Screen grounding examples
.....

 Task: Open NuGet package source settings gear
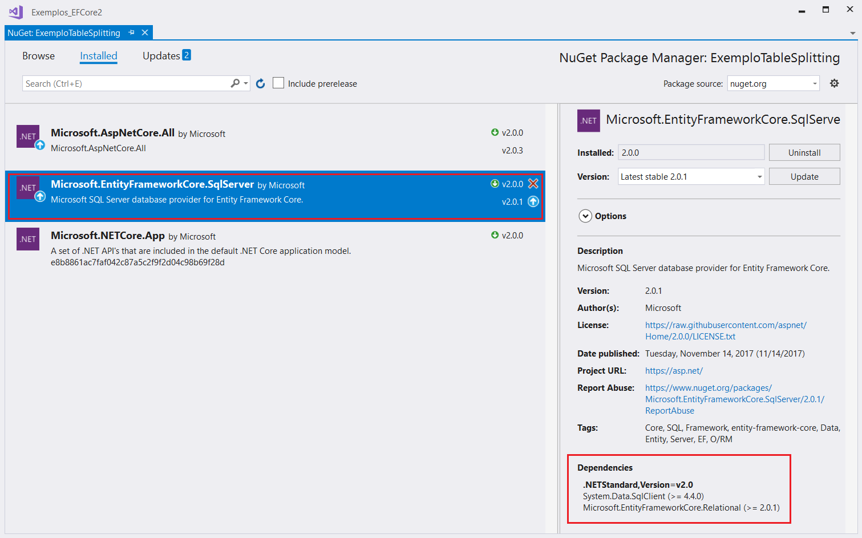(x=835, y=83)
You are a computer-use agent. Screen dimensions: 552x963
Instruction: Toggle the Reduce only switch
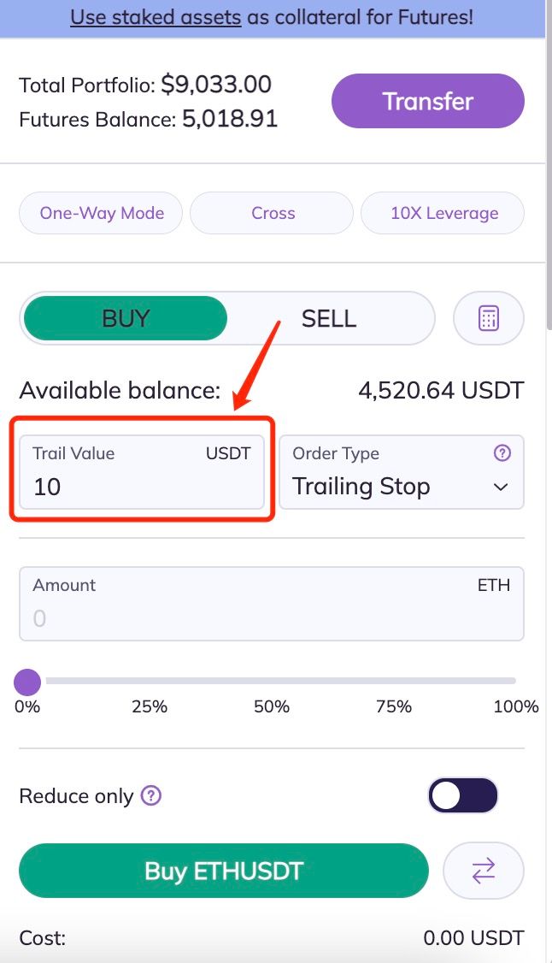pyautogui.click(x=462, y=796)
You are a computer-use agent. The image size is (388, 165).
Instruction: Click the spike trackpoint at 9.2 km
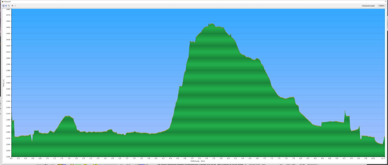(x=345, y=111)

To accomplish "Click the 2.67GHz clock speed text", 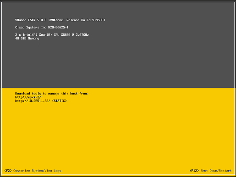I will click(x=82, y=35).
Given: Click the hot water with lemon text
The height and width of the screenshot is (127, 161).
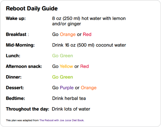Looking at the screenshot, I should tap(89, 21).
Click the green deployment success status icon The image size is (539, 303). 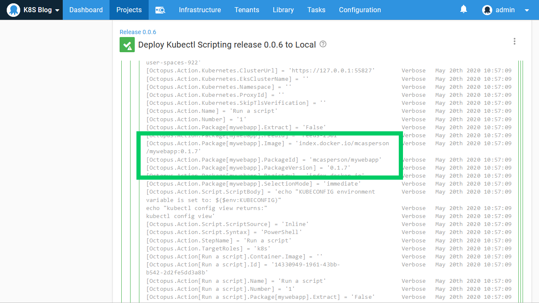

.....

◆ AIM OF THE EXERCISE: Turn the data, starting at the line that contains "Given: Click the hot water with lemon text" and ending at the final line of the data, into a numbered list with blank lines omitted. Leave the pictures out of your answer.

◆ FULL OUTPUT:
1. Given: Click the hot water with lemon text
2. The height and width of the screenshot is (127, 161).
3. Looking at the screenshot, I should tap(89, 21).
4. Click the green deployment success status icon The image size is (539, 303). 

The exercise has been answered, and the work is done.